Model pendidikan gaya bank yang dianggap sebagai sumber dari segala permasalahan
yang ada tidak hanya permasalahan pendidikan, tetapi segala permasalahan yang
dihadapi oleh bangsa ini – sebenarnya tidak muncul begitu saja. Melainkan bersumber
dari nenek moyang terdahulu yang berangkat dari kerajaan bersistem kastanisasi dan
memang budayanya begitu feodal dan paternalistik sehingga melahirkan tradisi kebisuan.
Apalagi, budaya tersebut malah semakin difasilitasi dan dijadikan senjata ampuh oleh
Belanda dalam upayanya untuk melanggengkan kekuasaan di bumi nusantara.
Mental bangsa Indonesia dilatarbelakangi oleh warisan budaya yang begitu mengakar
kuat.

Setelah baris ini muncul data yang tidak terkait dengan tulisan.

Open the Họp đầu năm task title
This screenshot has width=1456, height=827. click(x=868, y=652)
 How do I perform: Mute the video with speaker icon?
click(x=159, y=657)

Bila warisan budaya yang dimaksud adalah kebobrokan moral dalam budaya
feodalistik dan paternalistik yang sudah diwariskan turun temurun pada manusia
Indonesia hari ini, maka budaya tersebut tidak perlu dilestarikan dengan kata-kata ‘bahwa
perubahan tidak akan pernah berhasil’. Perubahan bisa dilakukan dengan mencabut habis
seluruh akar sistem yang ada, tidak hanya dengan memotong dahan yang terlihat sakit.
Semisal budaya korupsi yang dulu telah menggerogoti VOC hingga bangkrut, dapat
digantikan dengan pemerintahan Hindia Belanda yang relatif bersih dengan waktu yang
singkat sebuah pembuktian bahwa korupsi bukanlah budaya orang Belanda dan Indonesia
pun juga bisa melakukan hal yang sama jika menghentikan pelestarian stereotyping
terhadap dirinya sendiri.
Amerika, negara adikuasa ini harus melakukan revolusi dibidang pendidikan selama
kurang lebih 17 tahun sebelum akhirnya mencapai keberhasilan. Begitupula dengan
India, negara miskin yang beberapa tahun terakhir ini mulai merangkak keluar dari
keterpurukan ekonominya dengan jalan pendidikan. Finlandia, sebuah negara dengan
sistem pendidikan yang dianggap terbaik sedunia, telah meninggalkan peningkatan
perekonomian berbasis kehutanan dan menggantikannya dengan integrasi antara lembaga
pendidikan dan industri sehingga meraih keberhasilan dengan industri Nokia yang
melakukan inovasi tiada henti. Masih banyak lagi contoh negara yang mau melakukan
revolusi pendidikan agar dapat meningkatkan kesejahteraan rakyatnya. Lalu bagaimana
dengan Indonesia yang masih terpuruk dan tidak kunjung mengakhiri keterpurukannya.